The shoulder-to-shoulder crowd was packed with dedicated fans -- no musical window-shoppers present, if those feverishly clamoring for the band on all sides of me were any indication. The Monkeys slouched onstage, greeting the crowd casually, with little fanfare, before diving right in. "Less talk, more action" was the prevailing sentiment, and the throng howled their approval as lead singer Alex Turner unleashed his smooth vocals on the room. When the band broke into "I Bet You Look Good on the Dancefloor," off their freshman album Whatever People Say I Am, That's What I'm Not, no one seemed to care what they looked like on the HoB's floor. Heads banged, hair flew, and one particularly energetic lass got busy doing something that looked suspiciously like a hoedown. For their part, Arctic Monkeys don't rely on choreography or shtick, preferring to let their darkly melodic alt-rock stand on its own. Hair in their faces, eyes cast mostly downward, the band skipped all banter, preferring to remain a bit aloof, or maybe just unaware of their audience. Their performance didn't suffer much for it. 

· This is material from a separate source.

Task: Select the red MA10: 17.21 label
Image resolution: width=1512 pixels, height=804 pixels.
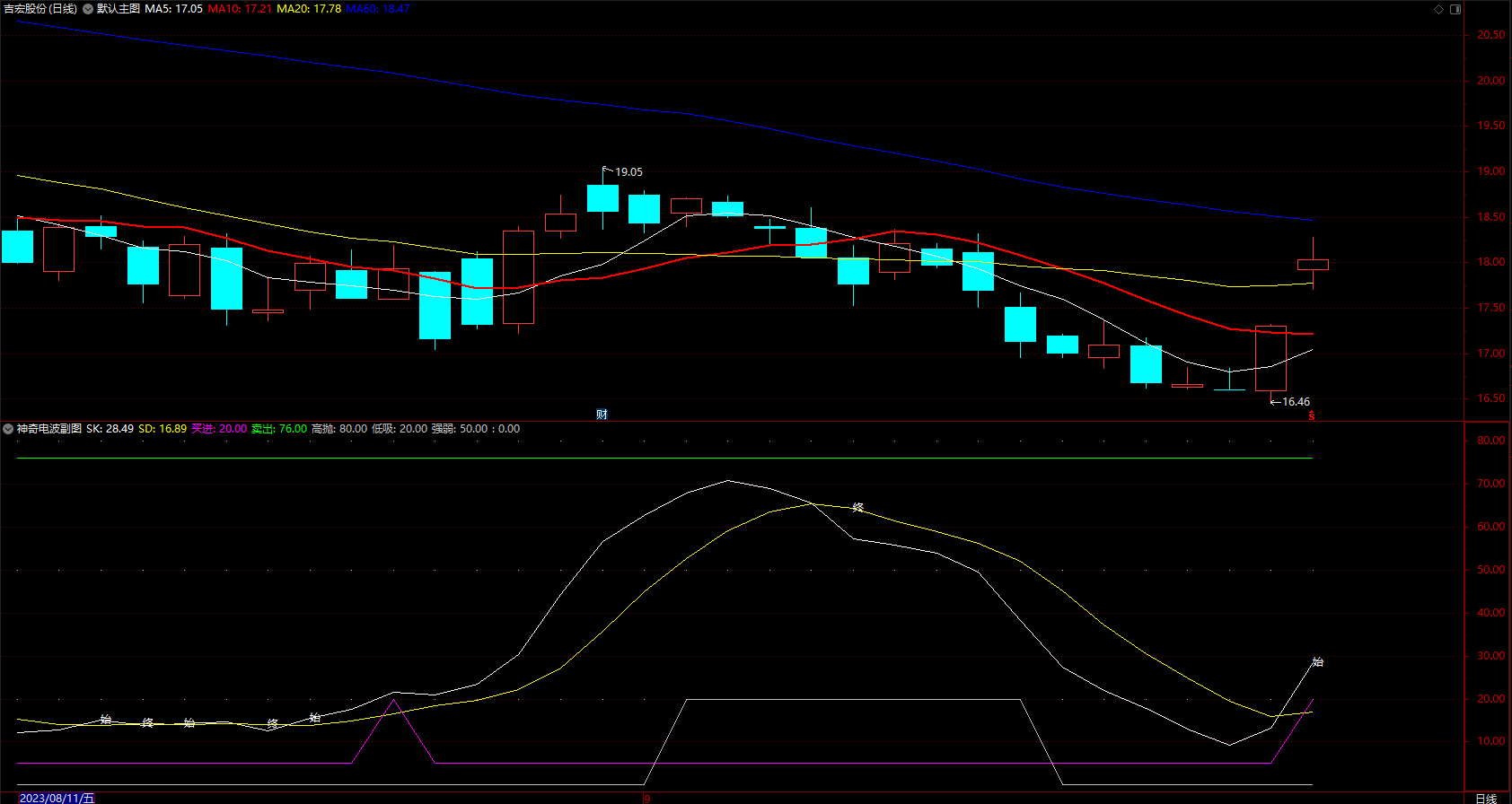Action: pyautogui.click(x=240, y=9)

 The Arctic Monkeys began as relatively young blood; they released their first studio album when Turner was just 20 years old. So I was a little taken aback by the rather unprecedented number of middle-aged, conservative types nodding in time around me. Now, maybe it was where I was standing, nursing a solo beer on the fringes of the heaving masses -- perhaps I'd stumbled into the chaperone section -- but a more likely explanation is that the four-man band's sound has really matured over the course of their three-album career. Their most recent record, 2009's Humbug (which proved fodder for most of the night's setlist), demonstrates the strides the band has taken, both lyrically and instrumentally. Such Humbug tracks as "My Propeller" and "Crying Lightning" sounded noticeably tighter, the band's sound more harnessed and focused than that of the frenetic-yet-infectious songs with which they first made their mark on the American music scene.

 Though it's true that Turner's stage presence contains a certain signature touch of ennui, the band seemed to actually gain energy as the night wore on. By the end of the roughly 90-minute set, they seemed to have just hit their stride. Which is perhaps why they returned for not one, but two more songs -- just when I was beginning to suspect that the HoB had put a moratorium on encores. (The last four or five bands I've seen there have left the stage and stayed gone.) The audience worked for that extra set, though: everyone seemed resolved to wait it out, refusing to leave the venue even as the stage crew began industriously shlepping equipment around, looking as though they were packing up. The house shared a robust holler when the band shuffled back onstage for "Secret Door." After the Arctic Monkeys took their leave for the second and final time, one reveler summed the night up in his remark to a friend: "Dude, that performance was a little weird ... but I liked it."